— SELECTED EXTRACT —
....

The Cogent Shareholders Have Spoken. Executive Compensation Not Approved. The Results, Well, The Same, I Guess.

Dodd-Frank getting the results! Not many results as ink was spilled and money was spent soliciting a non-binding vote ignored by management, but those are still results.

At its 2011 Annual Meeting of Shareholders, the shareholders of Cogent Communications Group, Inc. did not approve the executive compensation. Did Cogent learn its lesson?

At its 2013 Annual Meeting of Shareholders, the shareholders of Cogent Communications Group, Inc. did not approve the executive compensation. Will Cogent learn its lesson?

In each of 2011 and 2012:

  • Base salary for the CEO, CFO, Chief Revenue Officer, Chief Legal Officer and highest paid VP increased;
  • Total compensation decreased from 2010 to 2011 but skyrocketed in 2012 over and above 2011 levels. In the case of the CEO, total comp went from about $4.0 million in 2010 to $8.8 million in 2012.

I guess we’ll see next year if this is what the shareholders had in mind.

Form 8-K – 2011 Annual Meeting Results
Form 8-K – 2013 Annual Meeting Results
Proxy Statement – 2013 Annual Meeting

After the SEC Seems to Grant Approval for the Use of Social Media to Release Material Nonpublic Information, Zynga Announces It Will Use Social Media to Release Material Nonpublic Information

Zynga tells where, but not what or when. Is this general disclosure enough?

After the SEC provided guidance on the use of social media, we may be starting to see companies embrace it.

In the Form 8-K for their latest earnings release, Zynga followed the guidance and let investors know that they would use a variety of channels to announce material information, including social media.  They also provided the URLs for their Facebook, Twitter and blog pages.

It will be interesting to see how the SEC views this strategy since their guidance was not exactly a groundbreaking open invitation to use any and all websites with an Internet connection.  The existing SEC guidance made clear that the SEC was not picky about how a company distributes information as long as the method gets the information to the general public.  Does the Facebook page, Twitter feed or blog have a following that is wide enough that a post will be considered public dissemination?  Even if you tell people that you will use those channels to make announcements?  That is the question.  As the SEC said in the latest release:

Regulation FD requires companies to distribute material information in a manner reasonably designed to get that information out to the general public broadly and non-exclusively. It is intended to ensure that all investors have the ability to gain access to material information at the same time. [emphasis added]

and

Companies should review the Commission’s existing guidance — it is flexible enough to address questions that arise for companies that choose to communicate through social media, and the guidance does so in a straightforward manner.

....

— ENTRIES SUPPLIED —
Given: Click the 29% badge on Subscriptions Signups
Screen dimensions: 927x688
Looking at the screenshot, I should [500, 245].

....

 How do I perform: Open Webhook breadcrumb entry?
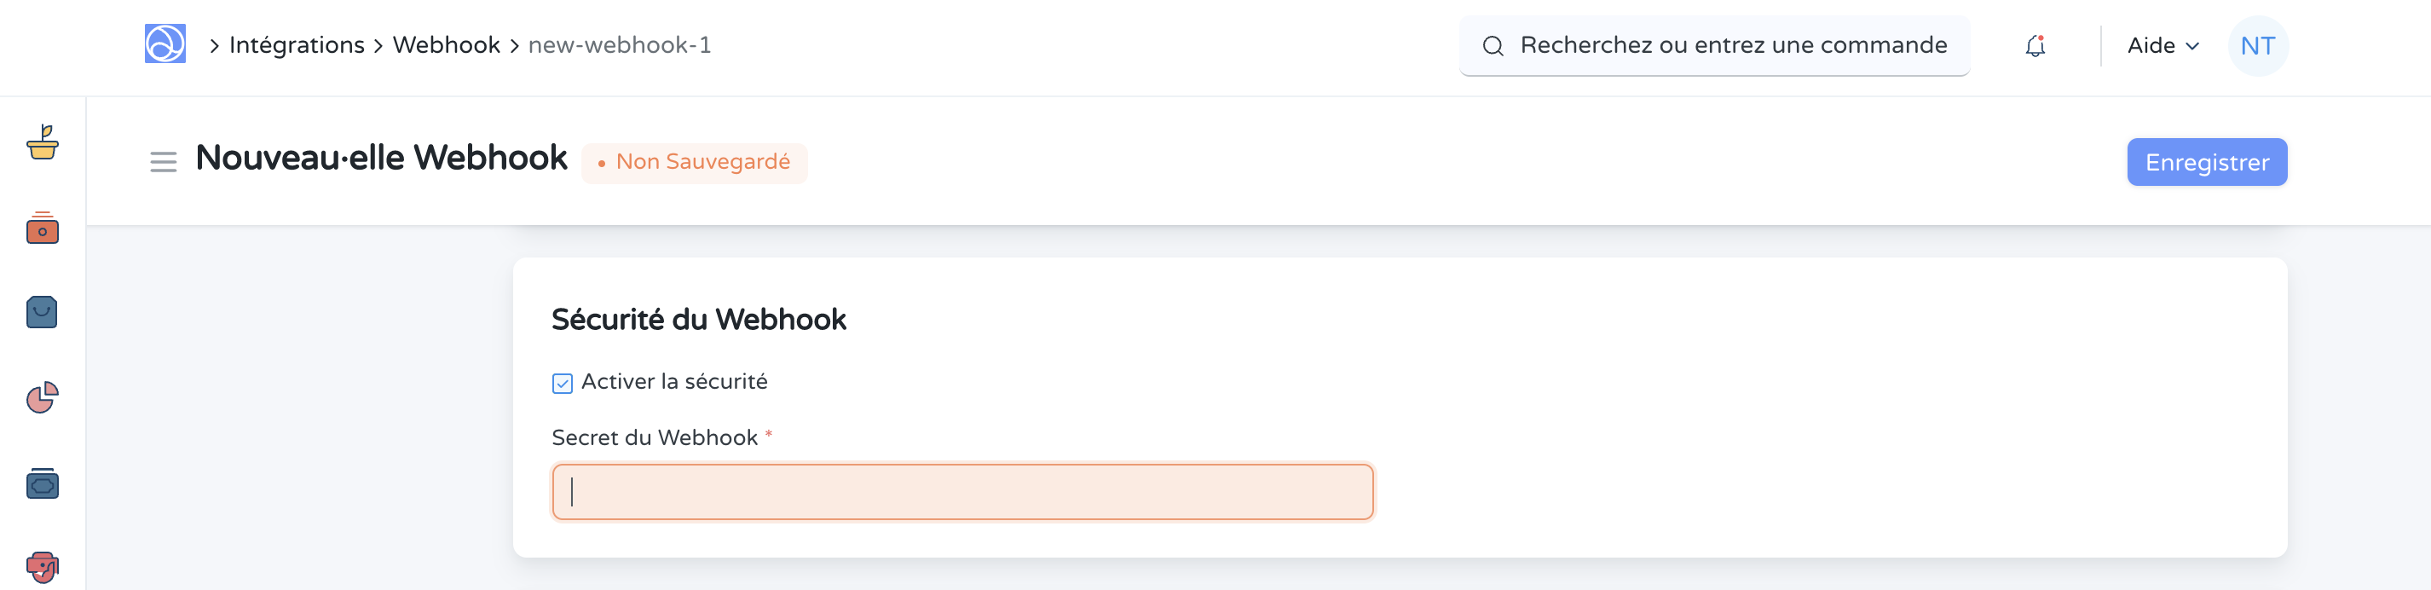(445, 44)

....

— PROBLEMS TO SOLVE —
[A] List every executive position that the blog text on Cogent and Zynga says received a base salary increase in each of 2011 and 2012.
[B] Write the next part of the blog text on Cogent and Zynga, picking up after its final sentence.
The items come from a different source than the blog text on Cogent and Zynga.

— EXERCISE ANSWERS —
[A]
- CEO
- CFO
- Chief Revenue Officer
- Chief Legal Officer
- Highest paid VP

[B]
Here is how Zynga did it:

Our investors and others should note that we currently announce material information to our investors using SEC filings, press releases, public conference calls and webcasts. We use these channels as well as social media channels to announce information about the company, games, employees and other issues. Given the recent SEC guidance regarding the use of social media channels to announce material information to investors, we are notifying investors, the media, our players and others interested in the company that in the future, we might choose to communicate material information via social media channels and it is possible that the information we post on social media channels could be deemed to be material information. Therefore, in light of the SEC’s guidance, we encourage investors, the media, our players and others interested in our company to review the information we post on the U.S. social media channels listed below. . .

Any updates to the list of social media channels we will use to communicate material information will be posted on the Investor Relations page of the company’s website at http://investor.zynga.com.

Despite the hoopla around “SEC BLESSES SOCIAL MEDIA!!!!”, the big question is how the SEC will respond to this method when important information is released on some blog without a press release or Form 8-K announcing that the specific piece of information will be released at a particular time on that blog.  I still think it is an open question as to whether a Zynga-type notice will save the release of material nonpublic information on a lightly trafficked blog.

Links:
Zynga Form 8-K
SEC Release re: Use of Company Websites
SEC Guidance for Use of Social Media

When Introductions Go Bad. Be Wary of the Unregistered Broker-Dealer.

I frequently get questions along these lines:  “If we pay someone a commission to make introductions to investors, that’s okay, right?  I mean, people do it all the time.”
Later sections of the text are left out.